Dando un portazo, Sara se marchó con la marca de su pintalabios favorito recorriendo toda su mejilla izquierda. Nathaly quiso restarle importancia a lo sucedido y olvidarlo cuanto antes, pero, al imaginarse cómo el rostro de su tía había acabado así, casi se echa a reír a carcajadas.
—¡Vístete ahora mismo y baja a desayunar! —gritó su tía desde el baño, provocando que Nathaly se sacudiera del susto.
—¡Voy, tía! —contestó, levantándose de la cama.
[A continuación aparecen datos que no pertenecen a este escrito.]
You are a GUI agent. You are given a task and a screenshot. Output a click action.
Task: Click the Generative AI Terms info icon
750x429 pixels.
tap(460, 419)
Cogiendo el chándal azul marino que utilizaba los días de educación física, Nathaly se vistió. Una vez que terminó de atarse los cordones, se echó su mochila al hombro, salió de su habitación y, mientras bajaba las escaleras, se peinó el pelo con los dedos. Parándose frente a la puerta de la cocina, respiró hondo, se autoconvenció de que hoy iba a ser un gran día y entró.
Como todas las mañanas, su tía Sara ya estaba lista. Siempre tenía la misma rutina hasta para vestir: camisa blanca ajustada de cuerpo y algo holgada de brazos, falda azul marino oscuro por encima de las rodillas, reloj de plata acompañado de una fina pulsera en la muñeca izquierda, otra pulsera similar con incrustaciones de diamantes y rubíes en la derecha, y zapatos con un poco de tacón, que hacían conjunto con una chaqueta azul marino de botones dorados que estaba colgada al lado de la puerta. Su pelo, que siempre lo llevaba recogido en un bonito y pomposo moño, se sostenía gracias a un grueso palillo de caoba, el cual resaltaba por un par de anillos dorados que había pintados cerca de su extremo más grueso. Lo único que cambiaba de su imagen era el pañuelo y la piedra preciosa del colgante que llevaba. Hoy tocaba un rubí.